* **Records from a data source**:
◇ ◇ ◇

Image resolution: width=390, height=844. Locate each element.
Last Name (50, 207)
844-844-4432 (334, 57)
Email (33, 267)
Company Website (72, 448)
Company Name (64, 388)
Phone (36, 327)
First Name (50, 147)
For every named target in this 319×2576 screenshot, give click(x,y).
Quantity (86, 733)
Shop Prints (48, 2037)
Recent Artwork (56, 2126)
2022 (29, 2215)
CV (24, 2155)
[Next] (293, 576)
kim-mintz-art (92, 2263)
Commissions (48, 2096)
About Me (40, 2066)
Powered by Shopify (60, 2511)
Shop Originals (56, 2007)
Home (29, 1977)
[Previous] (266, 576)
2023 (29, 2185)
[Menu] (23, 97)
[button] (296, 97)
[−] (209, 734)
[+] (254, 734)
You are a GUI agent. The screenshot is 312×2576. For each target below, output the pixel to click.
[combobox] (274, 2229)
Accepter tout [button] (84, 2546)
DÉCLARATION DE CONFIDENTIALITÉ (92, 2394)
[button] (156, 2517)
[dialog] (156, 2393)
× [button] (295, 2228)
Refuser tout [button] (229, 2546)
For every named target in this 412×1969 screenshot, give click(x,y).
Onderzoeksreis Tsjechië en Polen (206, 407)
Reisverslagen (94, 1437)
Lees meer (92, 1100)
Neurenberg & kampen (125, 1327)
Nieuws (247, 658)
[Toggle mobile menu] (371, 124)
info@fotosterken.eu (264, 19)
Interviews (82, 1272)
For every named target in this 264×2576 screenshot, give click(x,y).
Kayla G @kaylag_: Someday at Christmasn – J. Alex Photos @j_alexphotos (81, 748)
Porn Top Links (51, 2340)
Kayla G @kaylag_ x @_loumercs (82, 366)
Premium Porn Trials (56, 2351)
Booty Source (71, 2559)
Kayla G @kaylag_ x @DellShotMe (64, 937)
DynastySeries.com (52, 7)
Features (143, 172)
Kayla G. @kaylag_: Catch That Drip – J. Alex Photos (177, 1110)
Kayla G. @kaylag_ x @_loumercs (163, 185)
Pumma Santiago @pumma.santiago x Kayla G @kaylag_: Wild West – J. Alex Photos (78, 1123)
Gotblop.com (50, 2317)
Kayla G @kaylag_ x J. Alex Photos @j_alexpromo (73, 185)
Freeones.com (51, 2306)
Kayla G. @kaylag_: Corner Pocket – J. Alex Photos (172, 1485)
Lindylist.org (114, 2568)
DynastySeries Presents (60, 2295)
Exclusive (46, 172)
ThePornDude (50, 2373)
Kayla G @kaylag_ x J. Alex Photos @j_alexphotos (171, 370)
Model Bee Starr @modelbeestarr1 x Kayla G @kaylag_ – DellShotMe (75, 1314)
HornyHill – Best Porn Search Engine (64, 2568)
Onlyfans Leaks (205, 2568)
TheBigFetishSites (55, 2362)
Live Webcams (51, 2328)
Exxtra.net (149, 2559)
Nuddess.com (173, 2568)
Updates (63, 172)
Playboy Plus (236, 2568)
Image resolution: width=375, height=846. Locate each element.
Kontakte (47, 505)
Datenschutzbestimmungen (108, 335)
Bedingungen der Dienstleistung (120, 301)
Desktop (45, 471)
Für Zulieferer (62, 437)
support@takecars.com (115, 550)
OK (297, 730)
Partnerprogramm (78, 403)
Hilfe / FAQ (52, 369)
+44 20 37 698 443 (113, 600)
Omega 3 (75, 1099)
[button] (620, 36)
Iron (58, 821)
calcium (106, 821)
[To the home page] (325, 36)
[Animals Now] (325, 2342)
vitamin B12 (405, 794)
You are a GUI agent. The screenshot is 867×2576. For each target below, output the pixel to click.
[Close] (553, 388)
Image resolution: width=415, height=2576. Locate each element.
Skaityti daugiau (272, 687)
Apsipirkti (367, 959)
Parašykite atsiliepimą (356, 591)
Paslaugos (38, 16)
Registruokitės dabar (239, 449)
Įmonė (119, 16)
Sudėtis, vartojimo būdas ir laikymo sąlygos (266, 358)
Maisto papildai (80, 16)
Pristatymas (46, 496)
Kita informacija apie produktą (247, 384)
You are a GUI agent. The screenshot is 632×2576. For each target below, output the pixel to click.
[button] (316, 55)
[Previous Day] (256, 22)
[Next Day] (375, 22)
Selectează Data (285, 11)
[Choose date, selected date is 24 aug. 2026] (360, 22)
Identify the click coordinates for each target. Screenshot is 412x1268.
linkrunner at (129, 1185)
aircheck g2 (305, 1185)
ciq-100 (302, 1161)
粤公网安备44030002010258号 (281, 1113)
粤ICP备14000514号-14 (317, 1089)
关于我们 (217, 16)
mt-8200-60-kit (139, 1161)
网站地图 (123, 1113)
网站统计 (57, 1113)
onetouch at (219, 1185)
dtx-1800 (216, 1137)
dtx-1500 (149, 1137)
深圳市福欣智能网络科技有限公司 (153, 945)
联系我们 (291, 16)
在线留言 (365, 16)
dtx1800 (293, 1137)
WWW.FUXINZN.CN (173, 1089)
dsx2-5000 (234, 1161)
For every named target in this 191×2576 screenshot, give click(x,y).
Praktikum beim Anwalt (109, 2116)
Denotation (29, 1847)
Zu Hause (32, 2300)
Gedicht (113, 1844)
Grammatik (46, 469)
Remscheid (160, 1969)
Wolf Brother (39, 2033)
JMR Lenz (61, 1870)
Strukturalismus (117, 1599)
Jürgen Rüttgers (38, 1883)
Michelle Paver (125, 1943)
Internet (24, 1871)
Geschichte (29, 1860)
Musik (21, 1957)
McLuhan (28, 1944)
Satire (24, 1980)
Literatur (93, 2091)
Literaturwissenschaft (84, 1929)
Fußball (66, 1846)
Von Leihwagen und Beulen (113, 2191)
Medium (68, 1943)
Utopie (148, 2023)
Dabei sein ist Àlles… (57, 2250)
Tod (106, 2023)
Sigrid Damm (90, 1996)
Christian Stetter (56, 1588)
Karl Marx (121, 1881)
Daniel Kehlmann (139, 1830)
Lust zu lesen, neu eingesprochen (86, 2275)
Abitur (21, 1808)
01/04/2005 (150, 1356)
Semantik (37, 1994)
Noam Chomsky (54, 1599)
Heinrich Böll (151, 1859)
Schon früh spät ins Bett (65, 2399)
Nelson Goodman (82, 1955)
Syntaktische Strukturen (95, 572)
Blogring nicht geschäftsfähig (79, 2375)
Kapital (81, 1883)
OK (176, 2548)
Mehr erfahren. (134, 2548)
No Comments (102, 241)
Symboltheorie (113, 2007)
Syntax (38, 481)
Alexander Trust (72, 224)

◇ ◇ ◇

* **Exercise aim**:
Without changing a single word, reproduce the entries above.

* **Result**:
Image resolution: width=390, height=844. Locate each element.
Last Name (50, 207)
844-844-4432 (334, 57)
Email (33, 267)
Company Website (72, 448)
Company Name (64, 388)
Phone (36, 327)
First Name (50, 147)
For every named target in this 319×2576 screenshot, give click(x,y).
Quantity (86, 733)
Shop Prints (48, 2037)
Recent Artwork (56, 2126)
2022 (29, 2215)
CV (24, 2155)
[Next] (293, 576)
kim-mintz-art (92, 2263)
Commissions (48, 2096)
About Me (40, 2066)
Powered by Shopify (60, 2511)
Shop Originals (56, 2007)
Home (29, 1977)
[Previous] (266, 576)
2023 (29, 2185)
[Menu] (23, 97)
[button] (296, 97)
[−] (209, 734)
[+] (254, 734)
You are a GUI agent. The screenshot is 312×2576. For each target below, output the pixel to click.
[combobox] (274, 2229)
Accepter tout [button] (84, 2546)
DÉCLARATION DE CONFIDENTIALITÉ (92, 2394)
[button] (156, 2517)
[dialog] (156, 2393)
× [button] (295, 2228)
Refuser tout [button] (229, 2546)
For every named target in this 412×1969 screenshot, give click(x,y).
Onderzoeksreis Tsjechië en Polen (206, 407)
Reisverslagen (94, 1437)
Lees meer (92, 1100)
Neurenberg & kampen (125, 1327)
Nieuws (247, 658)
[Toggle mobile menu] (371, 124)
info@fotosterken.eu (264, 19)
Interviews (82, 1272)
For every named target in this 264×2576 screenshot, give click(x,y).
Kayla G @kaylag_: Someday at Christmasn – J. Alex Photos @j_alexphotos (81, 748)
Porn Top Links (51, 2340)
Kayla G @kaylag_ x @_loumercs (82, 366)
Premium Porn Trials (56, 2351)
Booty Source (71, 2559)
Kayla G @kaylag_ x @DellShotMe (64, 937)
DynastySeries.com (52, 7)
Features (143, 172)
Kayla G. @kaylag_: Catch That Drip – J. Alex Photos (177, 1110)
Kayla G. @kaylag_ x @_loumercs (163, 185)
Pumma Santiago @pumma.santiago x Kayla G @kaylag_: Wild West – J. Alex Photos (78, 1123)
Gotblop.com (50, 2317)
Kayla G @kaylag_ x J. Alex Photos @j_alexpromo (73, 185)
Freeones.com (51, 2306)
Kayla G. @kaylag_: Corner Pocket – J. Alex Photos (172, 1485)
Lindylist.org (114, 2568)
DynastySeries Presents (60, 2295)
Exclusive (46, 172)
ThePornDude (50, 2373)
Kayla G @kaylag_ x J. Alex Photos @j_alexphotos (171, 370)
Model Bee Starr @modelbeestarr1 x Kayla G @kaylag_ – DellShotMe (75, 1314)
HornyHill – Best Porn Search Engine (64, 2568)
Onlyfans Leaks (205, 2568)
TheBigFetishSites (55, 2362)
Live Webcams (51, 2328)
Exxtra.net (149, 2559)
Nuddess.com (173, 2568)
Updates (63, 172)
Playboy Plus (236, 2568)
Image resolution: width=375, height=846. Locate each element.
Kontakte (47, 505)
Datenschutzbestimmungen (108, 335)
Bedingungen der Dienstleistung (120, 301)
Desktop (45, 471)
Für Zulieferer (62, 437)
support@takecars.com (115, 550)
OK (297, 730)
Partnerprogramm (78, 403)
Hilfe / FAQ (52, 369)
+44 20 37 698 443 (113, 600)
Omega 3 (75, 1099)
[button] (620, 36)
Iron (58, 821)
calcium (106, 821)
[To the home page] (325, 36)
[Animals Now] (325, 2342)
vitamin B12 (405, 794)
You are a GUI agent. The screenshot is 867×2576. For each target below, output the pixel to click.
[Close] (553, 388)
Image resolution: width=415, height=2576. Locate each element.
Skaityti daugiau (272, 687)
Apsipirkti (367, 959)
Parašykite atsiliepimą (356, 591)
Paslaugos (38, 16)
Registruokitės dabar (239, 449)
Įmonė (119, 16)
Sudėtis, vartojimo būdas ir laikymo sąlygos (266, 358)
Maisto papildai (80, 16)
Pristatymas (46, 496)
Kita informacija apie produktą (247, 384)
You are a GUI agent. The screenshot is 632×2576. For each target below, output the pixel to click.
[button] (316, 55)
[Previous Day] (256, 22)
[Next Day] (375, 22)
Selectează Data (285, 11)
[Choose date, selected date is 24 aug. 2026] (360, 22)
Identify the click coordinates for each target. Screenshot is 412x1268.
linkrunner at (129, 1185)
aircheck g2 (305, 1185)
ciq-100 (302, 1161)
粤公网安备44030002010258号 (281, 1113)
粤ICP备14000514号-14 (317, 1089)
关于我们 (217, 16)
mt-8200-60-kit (139, 1161)
网站地图 (123, 1113)
网站统计 (57, 1113)
onetouch at (219, 1185)
dtx-1800 (216, 1137)
dtx-1500 (149, 1137)
深圳市福欣智能网络科技有限公司 (153, 945)
联系我们 (291, 16)
在线留言 (365, 16)
dtx1800 (293, 1137)
WWW.FUXINZN.CN (173, 1089)
dsx2-5000 (234, 1161)
For every named target in this 191×2576 screenshot, give click(x,y).
Praktikum beim Anwalt (109, 2116)
Denotation (29, 1847)
Zu Hause (32, 2300)
Gedicht (113, 1844)
Grammatik (46, 469)
Remscheid (160, 1969)
Wolf Brother (39, 2033)
JMR Lenz (61, 1870)
Strukturalismus (117, 1599)
Jürgen Rüttgers (38, 1883)
Michelle Paver (125, 1943)
Internet (24, 1871)
Geschichte (29, 1860)
Musik (21, 1957)
McLuhan (28, 1944)
Satire (24, 1980)
Literatur (93, 2091)
Literaturwissenschaft (84, 1929)
Fußball (66, 1846)
Von Leihwagen und Beulen (113, 2191)
Medium (68, 1943)
Utopie (148, 2023)
Dabei sein ist Àlles… (57, 2250)
Tod (106, 2023)
Sigrid Damm (90, 1996)
Christian Stetter (56, 1588)
Karl Marx (121, 1881)
Daniel Kehlmann (139, 1830)
Lust zu lesen, neu eingesprochen (86, 2275)
Abitur (21, 1808)
01/04/2005 (150, 1356)
Semantik (37, 1994)
Noam Chomsky (54, 1599)
Heinrich Böll (151, 1859)
Schon früh spät ins Bett (65, 2399)
Nelson Goodman (82, 1955)
Syntaktische Strukturen (95, 572)
Blogring nicht geschäftsfähig (79, 2375)
Kapital (81, 1883)
OK (176, 2548)
Mehr erfahren. (134, 2548)
No Comments (102, 241)
Symboltheorie (113, 2007)
Syntax (38, 481)
Alexander Trust (72, 224)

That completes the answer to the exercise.